Nothing is more depressing than a cemetery that is a vast expanse of well tended, neatly clipped green lawn with artfully placed trees and, in the middle of the field, a serene fountain.
Regulation size, flat bronze or granite headstones are considerately recessed so as not to impede the Grim Mower’s weekly task of scything the grass to a uniform height. The personality of each resident below the sod is telegraphed via basic dates and, perhaps, a small decorative indication of lodge, loves or defining tragedy dotingly etched on these lozenges of tribute.
Devoid of life, these are deserts of the dead.
Even the compact military cemeteries of Normandy contain more personality. Precisely measured, meticulously laid rows of upright white tablets or crosses; rank, regiment and dates clearly carved, are order wrenched out of chaos. That moment at the gates, seeing the lines of white stretch away, stops thoughts, breath, numbs the heart with the sense of youth denied the chance to become old and stupid like, well, like me.
Reading one of these headstones it is possible to get a sense of who the man was when he felt the sun on his face or, if nothing else, a clue to his language, his flag, his final prayer.
Here is a 40 year old, probably a family man who left in mid-career to march beside the 18 year olds still here around him. Children, grandchildren, nieces and nephews in Saskatoon or Nepean or Lachine think of someone here every year for a morning when the jets fly overhead and the piper plays.
In Paris there is a place where the Grim Mower does not rule and residents are permitted to retain some personality.

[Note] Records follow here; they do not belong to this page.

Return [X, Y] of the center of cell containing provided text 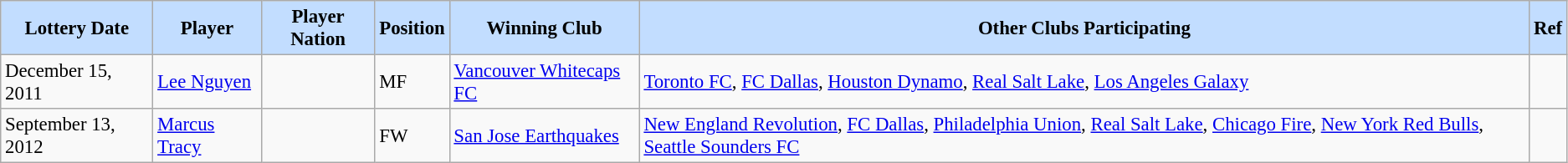
FW [412, 136]
Vancouver Whitecaps FC [544, 82]
Marcus Tracy [208, 136]
Ref [1548, 28]
December 15, 2011 [77, 82]
Other Clubs Participating [1084, 28]
Position [412, 28]
San Jose Earthquakes [544, 136]
Player Nation [318, 28]
Winning Club [544, 28]
Toronto FC, FC Dallas, Houston Dynamo, Real Salt Lake, Los Angeles Galaxy [1084, 82]
Lee Nguyen [208, 82]
September 13, 2012 [77, 136]
Player [208, 28]
New England Revolution, FC Dallas, Philadelphia Union, Real Salt Lake, Chicago Fire, New York Red Bulls, Seattle Sounders FC [1084, 136]
MF [412, 82]
Lottery Date [77, 28]
Provide the (X, Y) coordinate of the cell's center where the given text is located.  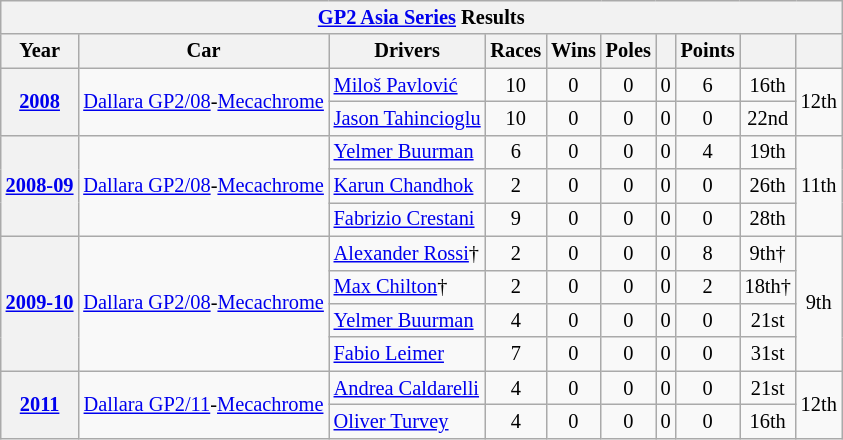
28th (768, 219)
2009-10 (40, 304)
9th† (768, 253)
Year (40, 51)
Miloš Pavlović (408, 85)
Jason Tahincioglu (408, 118)
Wins (574, 51)
9th (819, 304)
Dallara GP2/11-Mecachrome (203, 404)
Andrea Caldarelli (408, 388)
Alexander Rossi† (408, 253)
31st (768, 354)
Oliver Turvey (408, 421)
7 (516, 354)
8 (708, 253)
Max Chilton† (408, 287)
11th (819, 186)
22nd (768, 118)
Points (708, 51)
Karun Chandhok (408, 186)
2011 (40, 404)
2008-09 (40, 186)
GP2 Asia Series Results (422, 17)
2008 (40, 102)
Fabrizio Crestani (408, 219)
Poles (628, 51)
19th (768, 152)
Fabio Leimer (408, 354)
9 (516, 219)
Drivers (408, 51)
Car (203, 51)
18th† (768, 287)
Races (516, 51)
26th (768, 186)
Capture the cell that displays the provided text and extract its [x, y] central coordinate. 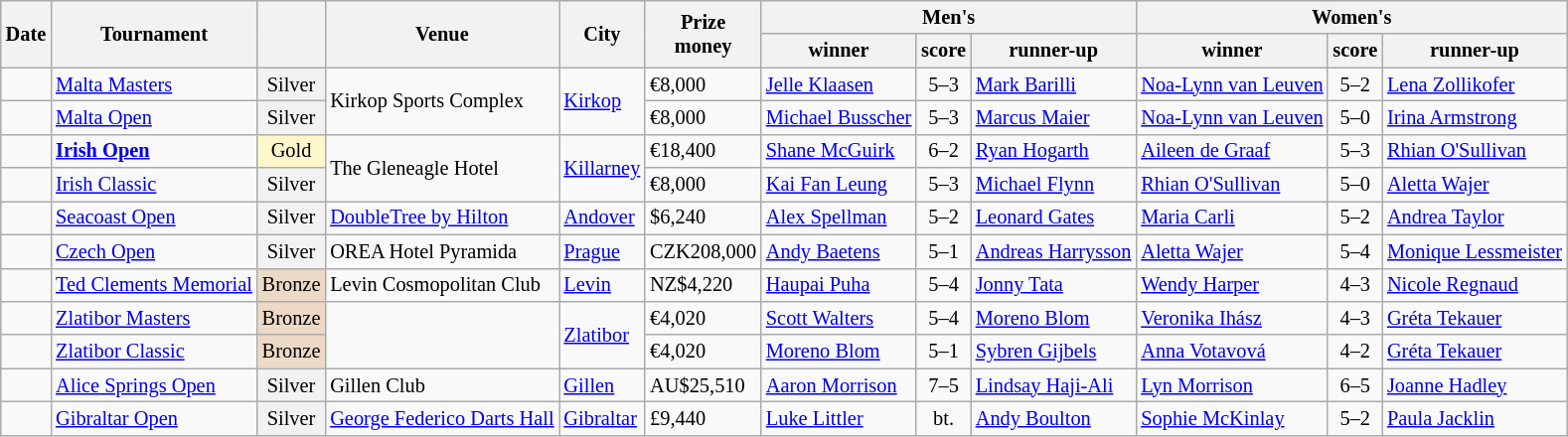
Marcus Maier [1053, 117]
AU$25,510 [704, 386]
Levin Cosmopolitan Club [441, 285]
Alice Springs Open [154, 386]
Irina Armstrong [1475, 117]
Irish Classic [154, 185]
Gibraltar [602, 418]
NZ$4,220 [704, 285]
Michael Flynn [1053, 185]
Sybren Gijbels [1053, 352]
Zlatibor Masters [154, 318]
Veronika Ihász [1232, 318]
Kai Fan Leung [839, 185]
OREA Hotel Pyramida [441, 251]
7–5 [944, 386]
The Gleneagle Hotel [441, 167]
Date [26, 34]
Lindsay Haji-Ali [1053, 386]
4–2 [1355, 352]
Kirkop [602, 101]
Gillen [602, 386]
Michael Busscher [839, 117]
Scott Walters [839, 318]
Czech Open [154, 251]
Aaron Morrison [839, 386]
6–5 [1355, 386]
Andover [602, 218]
Women's [1351, 17]
Paula Jacklin [1475, 418]
Jonny Tata [1053, 285]
Irish Open [154, 151]
Zlatibor Classic [154, 352]
Gold [292, 151]
Leonard Gates [1053, 218]
Andreas Harrysson [1053, 251]
Lena Zollikofer [1475, 84]
Lyn Morrison [1232, 386]
Killarney [602, 167]
Seacoast Open [154, 218]
Haupai Puha [839, 285]
Andy Boulton [1053, 418]
Jelle Klaasen [839, 84]
Tournament [154, 34]
DoubleTree by Hilton [441, 218]
Andy Baetens [839, 251]
Gibraltar Open [154, 418]
CZK208,000 [704, 251]
bt. [944, 418]
Anna Votavová [1232, 352]
Malta Masters [154, 84]
City [602, 34]
Nicole Regnaud [1475, 285]
€18,400 [704, 151]
Luke Littler [839, 418]
Malta Open [154, 117]
Sophie McKinlay [1232, 418]
Wendy Harper [1232, 285]
Gillen Club [441, 386]
Alex Spellman [839, 218]
Aileen de Graaf [1232, 151]
Joanne Hadley [1475, 386]
£9,440 [704, 418]
Maria Carli [1232, 218]
Prizemoney [704, 34]
Monique Lessmeister [1475, 251]
Ted Clements Memorial [154, 285]
George Federico Darts Hall [441, 418]
$6,240 [704, 218]
Andrea Taylor [1475, 218]
Levin [602, 285]
Ryan Hogarth [1053, 151]
Prague [602, 251]
6–2 [944, 151]
Men's [948, 17]
Zlatibor [602, 334]
Venue [441, 34]
Kirkop Sports Complex [441, 101]
Shane McGuirk [839, 151]
Mark Barilli [1053, 84]
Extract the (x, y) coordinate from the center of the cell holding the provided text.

It is pretty obvious little has changed over the past 2500 years for a pile of dust that was once a Greek matron. But in the Athens museum we see her with the tenderness of those who loved her before she assumed the permanent status of ex-wife/mother/daughter-in-law.
Some journeys are across oceans and some are through time. They all lead to the same discoveries: we love, we eat, we laugh, we live.